Scarlet fever can occur at any age but mainly affects children ages 1-10 years, and it is most common in those ages 3-6 years. It is uncommon in children <1 year old and in adults.
A rapid antigen detection test for group A streptococcus (GAS) from a throat swab should be performed in all patients ages 3-14 years who present with GAS pharyngitis and a scarlatiniform rash. Testing is not routinely recommended in children <3 years old and in children with obvious viral clinical and epidemiologic features (e.g., rhinorrhea, hoarseness, mouth ulcers).
Antibiotics (e.g., oral penicillin V or amoxicillin) should be given only to patients with microbiologically confirmed GAS infection (i.e., positive rapid antigen detection test, polymerase chain reaction test, or throat/skin swab culture).
Scarlet fever and the scarlatiniform rash generally self-resolve within 7 days.

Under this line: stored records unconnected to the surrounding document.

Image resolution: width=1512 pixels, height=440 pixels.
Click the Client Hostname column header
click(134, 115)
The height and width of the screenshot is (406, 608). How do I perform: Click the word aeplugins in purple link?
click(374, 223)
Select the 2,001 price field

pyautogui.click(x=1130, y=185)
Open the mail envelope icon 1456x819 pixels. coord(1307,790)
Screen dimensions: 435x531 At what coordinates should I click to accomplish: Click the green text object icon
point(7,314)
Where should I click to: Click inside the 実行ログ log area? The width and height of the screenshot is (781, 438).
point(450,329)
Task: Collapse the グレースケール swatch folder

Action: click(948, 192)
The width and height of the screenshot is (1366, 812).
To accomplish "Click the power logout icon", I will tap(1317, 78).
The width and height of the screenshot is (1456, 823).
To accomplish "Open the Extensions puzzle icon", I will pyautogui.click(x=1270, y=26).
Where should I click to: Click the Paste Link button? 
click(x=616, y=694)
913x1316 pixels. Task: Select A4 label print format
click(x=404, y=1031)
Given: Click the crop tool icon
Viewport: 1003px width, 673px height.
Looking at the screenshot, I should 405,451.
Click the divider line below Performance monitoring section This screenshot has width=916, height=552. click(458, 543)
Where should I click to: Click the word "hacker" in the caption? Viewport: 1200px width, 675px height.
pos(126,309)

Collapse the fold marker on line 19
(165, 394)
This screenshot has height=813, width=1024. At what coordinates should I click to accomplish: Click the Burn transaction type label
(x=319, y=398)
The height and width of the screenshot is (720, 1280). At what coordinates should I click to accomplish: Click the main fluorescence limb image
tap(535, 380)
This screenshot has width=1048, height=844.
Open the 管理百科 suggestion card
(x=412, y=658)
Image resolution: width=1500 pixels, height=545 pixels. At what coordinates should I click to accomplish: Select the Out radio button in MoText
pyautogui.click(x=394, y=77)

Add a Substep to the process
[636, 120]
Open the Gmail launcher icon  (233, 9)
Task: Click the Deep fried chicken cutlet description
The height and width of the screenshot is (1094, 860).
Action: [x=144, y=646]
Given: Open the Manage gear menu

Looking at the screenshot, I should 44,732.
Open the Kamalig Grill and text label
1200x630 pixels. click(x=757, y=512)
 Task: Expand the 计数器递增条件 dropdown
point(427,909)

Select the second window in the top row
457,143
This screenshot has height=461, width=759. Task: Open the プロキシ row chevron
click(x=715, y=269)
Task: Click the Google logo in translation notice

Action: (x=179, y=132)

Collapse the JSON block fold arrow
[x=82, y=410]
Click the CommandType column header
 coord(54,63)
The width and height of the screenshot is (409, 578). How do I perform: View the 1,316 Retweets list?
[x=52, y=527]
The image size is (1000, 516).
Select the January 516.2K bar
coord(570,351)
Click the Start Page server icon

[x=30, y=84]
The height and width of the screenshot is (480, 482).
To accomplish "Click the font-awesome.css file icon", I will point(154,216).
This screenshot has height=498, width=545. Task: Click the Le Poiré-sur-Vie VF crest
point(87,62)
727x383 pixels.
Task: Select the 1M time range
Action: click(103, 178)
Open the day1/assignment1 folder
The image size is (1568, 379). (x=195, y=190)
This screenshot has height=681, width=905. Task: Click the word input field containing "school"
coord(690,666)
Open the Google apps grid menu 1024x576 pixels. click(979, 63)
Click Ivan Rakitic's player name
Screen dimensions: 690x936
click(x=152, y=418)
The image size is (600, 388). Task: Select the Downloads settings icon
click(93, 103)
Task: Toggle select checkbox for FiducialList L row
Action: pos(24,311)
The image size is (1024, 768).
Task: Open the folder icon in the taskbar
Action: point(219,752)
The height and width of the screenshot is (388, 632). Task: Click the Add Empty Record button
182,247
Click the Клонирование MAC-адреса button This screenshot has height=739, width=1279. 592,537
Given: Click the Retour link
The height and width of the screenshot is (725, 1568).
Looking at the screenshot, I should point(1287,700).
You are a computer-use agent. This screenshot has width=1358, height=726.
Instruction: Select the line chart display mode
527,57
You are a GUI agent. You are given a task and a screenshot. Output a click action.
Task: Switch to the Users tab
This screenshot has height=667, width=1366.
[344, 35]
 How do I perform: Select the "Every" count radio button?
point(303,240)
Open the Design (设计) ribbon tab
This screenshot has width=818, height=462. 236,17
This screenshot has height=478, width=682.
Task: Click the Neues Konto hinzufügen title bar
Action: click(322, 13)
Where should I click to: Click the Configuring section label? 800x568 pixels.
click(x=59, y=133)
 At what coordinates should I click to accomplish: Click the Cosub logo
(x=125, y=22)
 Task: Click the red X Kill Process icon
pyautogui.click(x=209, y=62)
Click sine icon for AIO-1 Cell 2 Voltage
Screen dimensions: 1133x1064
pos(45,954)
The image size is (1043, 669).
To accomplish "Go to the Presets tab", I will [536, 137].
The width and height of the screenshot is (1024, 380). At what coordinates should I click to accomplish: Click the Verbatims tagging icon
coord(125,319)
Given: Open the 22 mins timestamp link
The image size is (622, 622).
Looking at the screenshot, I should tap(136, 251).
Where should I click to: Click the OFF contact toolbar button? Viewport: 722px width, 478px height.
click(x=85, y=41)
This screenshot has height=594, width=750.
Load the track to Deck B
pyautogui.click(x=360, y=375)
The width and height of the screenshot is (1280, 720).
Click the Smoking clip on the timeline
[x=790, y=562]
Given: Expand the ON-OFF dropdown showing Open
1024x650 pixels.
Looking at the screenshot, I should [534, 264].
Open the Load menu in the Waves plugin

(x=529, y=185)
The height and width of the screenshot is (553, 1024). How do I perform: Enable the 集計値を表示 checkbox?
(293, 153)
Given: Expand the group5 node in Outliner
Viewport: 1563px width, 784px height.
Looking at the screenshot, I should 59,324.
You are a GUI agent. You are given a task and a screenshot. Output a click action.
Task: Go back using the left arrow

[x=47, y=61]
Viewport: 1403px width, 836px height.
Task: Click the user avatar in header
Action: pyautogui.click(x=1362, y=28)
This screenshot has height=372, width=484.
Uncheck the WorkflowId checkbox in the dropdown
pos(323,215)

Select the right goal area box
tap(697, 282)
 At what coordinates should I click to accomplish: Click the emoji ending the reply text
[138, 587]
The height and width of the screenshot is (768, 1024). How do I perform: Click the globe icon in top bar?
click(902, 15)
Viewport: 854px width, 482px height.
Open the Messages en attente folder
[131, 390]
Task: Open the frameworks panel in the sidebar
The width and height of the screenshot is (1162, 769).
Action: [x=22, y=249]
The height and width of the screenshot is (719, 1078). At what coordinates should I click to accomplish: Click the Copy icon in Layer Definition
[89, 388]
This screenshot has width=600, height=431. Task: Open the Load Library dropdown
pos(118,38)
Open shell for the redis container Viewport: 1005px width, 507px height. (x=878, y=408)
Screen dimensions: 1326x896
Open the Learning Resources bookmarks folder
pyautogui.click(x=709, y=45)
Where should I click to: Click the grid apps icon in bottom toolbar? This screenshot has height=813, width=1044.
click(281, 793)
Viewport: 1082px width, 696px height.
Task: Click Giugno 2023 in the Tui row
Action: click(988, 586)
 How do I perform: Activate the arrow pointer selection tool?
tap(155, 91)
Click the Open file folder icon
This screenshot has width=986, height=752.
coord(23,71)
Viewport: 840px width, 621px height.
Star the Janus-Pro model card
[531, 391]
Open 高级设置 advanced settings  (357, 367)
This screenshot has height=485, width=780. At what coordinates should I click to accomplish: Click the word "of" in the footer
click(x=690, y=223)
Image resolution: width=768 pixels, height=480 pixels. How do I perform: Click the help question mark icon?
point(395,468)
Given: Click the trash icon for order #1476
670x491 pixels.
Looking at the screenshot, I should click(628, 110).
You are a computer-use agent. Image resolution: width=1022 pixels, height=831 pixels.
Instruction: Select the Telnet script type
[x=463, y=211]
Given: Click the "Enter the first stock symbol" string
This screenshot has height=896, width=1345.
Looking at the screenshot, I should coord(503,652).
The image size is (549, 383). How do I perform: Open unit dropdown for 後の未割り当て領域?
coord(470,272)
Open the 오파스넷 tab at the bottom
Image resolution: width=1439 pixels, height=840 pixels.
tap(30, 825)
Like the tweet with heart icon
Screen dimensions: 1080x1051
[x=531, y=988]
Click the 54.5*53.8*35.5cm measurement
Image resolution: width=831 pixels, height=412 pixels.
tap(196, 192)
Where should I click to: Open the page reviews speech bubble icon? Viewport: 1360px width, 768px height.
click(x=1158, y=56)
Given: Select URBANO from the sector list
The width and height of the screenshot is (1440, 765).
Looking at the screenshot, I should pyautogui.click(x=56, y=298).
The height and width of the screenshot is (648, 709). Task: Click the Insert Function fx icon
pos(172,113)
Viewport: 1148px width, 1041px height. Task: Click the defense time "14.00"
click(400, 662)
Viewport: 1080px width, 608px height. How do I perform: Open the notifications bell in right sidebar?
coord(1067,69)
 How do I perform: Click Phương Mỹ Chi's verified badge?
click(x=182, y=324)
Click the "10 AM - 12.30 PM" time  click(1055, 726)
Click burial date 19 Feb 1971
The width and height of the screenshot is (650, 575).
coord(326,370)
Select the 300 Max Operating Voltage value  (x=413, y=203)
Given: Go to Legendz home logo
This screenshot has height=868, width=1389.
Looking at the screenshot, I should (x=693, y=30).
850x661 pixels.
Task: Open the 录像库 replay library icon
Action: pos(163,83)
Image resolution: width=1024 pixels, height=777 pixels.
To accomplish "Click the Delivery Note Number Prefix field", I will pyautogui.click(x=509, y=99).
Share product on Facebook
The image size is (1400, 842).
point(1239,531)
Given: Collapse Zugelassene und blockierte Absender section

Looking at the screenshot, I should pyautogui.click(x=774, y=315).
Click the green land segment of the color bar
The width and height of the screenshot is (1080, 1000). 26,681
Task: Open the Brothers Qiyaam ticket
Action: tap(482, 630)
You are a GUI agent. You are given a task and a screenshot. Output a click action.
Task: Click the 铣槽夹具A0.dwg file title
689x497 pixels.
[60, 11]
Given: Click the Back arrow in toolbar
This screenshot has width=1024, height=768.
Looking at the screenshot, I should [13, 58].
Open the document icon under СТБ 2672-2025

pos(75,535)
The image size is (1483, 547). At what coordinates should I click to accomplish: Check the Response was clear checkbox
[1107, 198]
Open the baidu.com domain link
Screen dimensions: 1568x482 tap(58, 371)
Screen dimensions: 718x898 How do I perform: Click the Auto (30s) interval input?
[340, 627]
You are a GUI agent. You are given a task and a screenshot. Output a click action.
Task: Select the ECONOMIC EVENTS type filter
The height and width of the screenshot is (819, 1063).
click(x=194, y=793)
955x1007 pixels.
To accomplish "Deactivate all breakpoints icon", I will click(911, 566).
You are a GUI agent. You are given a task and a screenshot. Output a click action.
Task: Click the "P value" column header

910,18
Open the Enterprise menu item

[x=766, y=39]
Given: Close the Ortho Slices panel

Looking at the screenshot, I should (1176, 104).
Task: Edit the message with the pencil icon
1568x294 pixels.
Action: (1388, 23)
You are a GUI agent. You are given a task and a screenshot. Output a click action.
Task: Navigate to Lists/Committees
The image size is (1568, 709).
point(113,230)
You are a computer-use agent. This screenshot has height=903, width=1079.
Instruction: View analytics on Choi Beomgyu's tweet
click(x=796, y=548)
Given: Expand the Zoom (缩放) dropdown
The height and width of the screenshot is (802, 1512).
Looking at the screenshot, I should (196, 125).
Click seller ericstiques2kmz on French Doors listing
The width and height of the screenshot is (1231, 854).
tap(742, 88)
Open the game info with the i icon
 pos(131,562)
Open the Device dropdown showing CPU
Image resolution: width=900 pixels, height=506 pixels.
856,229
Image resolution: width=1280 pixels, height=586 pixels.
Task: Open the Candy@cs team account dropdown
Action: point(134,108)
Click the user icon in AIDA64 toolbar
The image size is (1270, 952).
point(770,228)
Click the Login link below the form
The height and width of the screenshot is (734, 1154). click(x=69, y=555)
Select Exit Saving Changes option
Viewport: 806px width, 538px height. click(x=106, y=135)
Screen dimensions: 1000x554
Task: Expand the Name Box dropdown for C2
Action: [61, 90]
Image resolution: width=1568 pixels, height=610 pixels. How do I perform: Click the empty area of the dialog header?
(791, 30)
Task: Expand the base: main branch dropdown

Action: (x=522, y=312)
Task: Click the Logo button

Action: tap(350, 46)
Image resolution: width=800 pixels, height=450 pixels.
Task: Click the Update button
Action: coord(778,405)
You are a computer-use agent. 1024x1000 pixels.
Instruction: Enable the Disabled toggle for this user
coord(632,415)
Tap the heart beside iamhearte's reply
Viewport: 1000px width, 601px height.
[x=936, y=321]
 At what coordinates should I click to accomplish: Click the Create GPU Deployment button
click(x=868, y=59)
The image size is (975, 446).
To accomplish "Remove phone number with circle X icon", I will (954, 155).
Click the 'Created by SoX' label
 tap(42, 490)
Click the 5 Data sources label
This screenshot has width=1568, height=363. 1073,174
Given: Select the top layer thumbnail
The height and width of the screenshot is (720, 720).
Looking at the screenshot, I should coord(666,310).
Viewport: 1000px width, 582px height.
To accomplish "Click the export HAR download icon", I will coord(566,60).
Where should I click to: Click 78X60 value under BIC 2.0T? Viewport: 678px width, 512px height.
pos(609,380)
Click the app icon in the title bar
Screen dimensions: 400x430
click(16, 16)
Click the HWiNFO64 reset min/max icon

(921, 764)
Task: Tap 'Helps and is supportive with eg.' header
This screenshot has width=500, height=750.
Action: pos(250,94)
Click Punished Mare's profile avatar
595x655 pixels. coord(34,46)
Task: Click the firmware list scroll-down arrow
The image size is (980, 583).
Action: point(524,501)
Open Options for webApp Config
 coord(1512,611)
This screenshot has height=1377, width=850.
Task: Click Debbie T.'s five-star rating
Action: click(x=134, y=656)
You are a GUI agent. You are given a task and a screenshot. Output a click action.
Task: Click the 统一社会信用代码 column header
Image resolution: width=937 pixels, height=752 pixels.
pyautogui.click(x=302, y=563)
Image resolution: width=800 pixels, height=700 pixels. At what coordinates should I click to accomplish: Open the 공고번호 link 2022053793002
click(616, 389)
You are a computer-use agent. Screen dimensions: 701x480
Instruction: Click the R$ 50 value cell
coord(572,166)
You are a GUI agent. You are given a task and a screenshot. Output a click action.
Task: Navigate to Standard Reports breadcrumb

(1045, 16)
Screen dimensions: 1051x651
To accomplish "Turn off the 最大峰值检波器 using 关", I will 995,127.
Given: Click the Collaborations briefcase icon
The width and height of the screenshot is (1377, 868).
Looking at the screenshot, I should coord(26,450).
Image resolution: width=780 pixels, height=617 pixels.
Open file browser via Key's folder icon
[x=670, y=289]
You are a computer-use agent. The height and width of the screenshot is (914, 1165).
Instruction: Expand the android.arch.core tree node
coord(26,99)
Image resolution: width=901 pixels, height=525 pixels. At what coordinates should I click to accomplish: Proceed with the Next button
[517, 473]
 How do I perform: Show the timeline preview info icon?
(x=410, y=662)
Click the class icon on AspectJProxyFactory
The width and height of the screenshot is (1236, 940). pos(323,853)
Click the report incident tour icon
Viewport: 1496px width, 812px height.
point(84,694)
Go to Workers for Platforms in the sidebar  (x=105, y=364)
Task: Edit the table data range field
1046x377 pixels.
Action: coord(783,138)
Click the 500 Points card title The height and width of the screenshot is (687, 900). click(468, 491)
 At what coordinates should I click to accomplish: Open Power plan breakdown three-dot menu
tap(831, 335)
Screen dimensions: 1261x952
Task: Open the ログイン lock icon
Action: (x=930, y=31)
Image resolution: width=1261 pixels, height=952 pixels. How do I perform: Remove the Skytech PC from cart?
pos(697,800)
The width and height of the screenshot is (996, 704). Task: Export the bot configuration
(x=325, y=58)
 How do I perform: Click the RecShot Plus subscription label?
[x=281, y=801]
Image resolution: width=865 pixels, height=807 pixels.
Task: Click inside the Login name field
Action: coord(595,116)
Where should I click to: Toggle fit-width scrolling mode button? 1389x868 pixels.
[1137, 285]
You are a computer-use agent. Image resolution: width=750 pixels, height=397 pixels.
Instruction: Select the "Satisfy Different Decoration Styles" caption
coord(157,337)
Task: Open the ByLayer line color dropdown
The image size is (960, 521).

However, early treatment with antibiotics shortens the intensity and duration of symptoms of the primary GAS infection, reduces the risk of early and late complications such as rheumatic fever and invasive GAS infection, and reduces the risk of onward transmission.
Scarlet fever (scarlatina) is an exotoxin-mediated infectious disease associated with a characteristic erythematous rash of the skin and tongue. It commonly results from group A streptococcus (GAS) infection of the throat or, less commonly, the skin. Patients typically present with sore throat, fever (>100.4°F [>38.0°C]), and a scarlatiniform abdominal rash (a diffuse, finely papular, erythematous rash that feels like sandpaper and blanches with pressure).
Scarlet fever can occur at any age but mainly affects children ages 1-10 years and is most common in those ages 3-6 years. It is uncommon in children <1 year old or in adults. GAS pharyngitis and scarlet fever have similar epidemiology, evaluation, and treatment. See Acute pharyngitis.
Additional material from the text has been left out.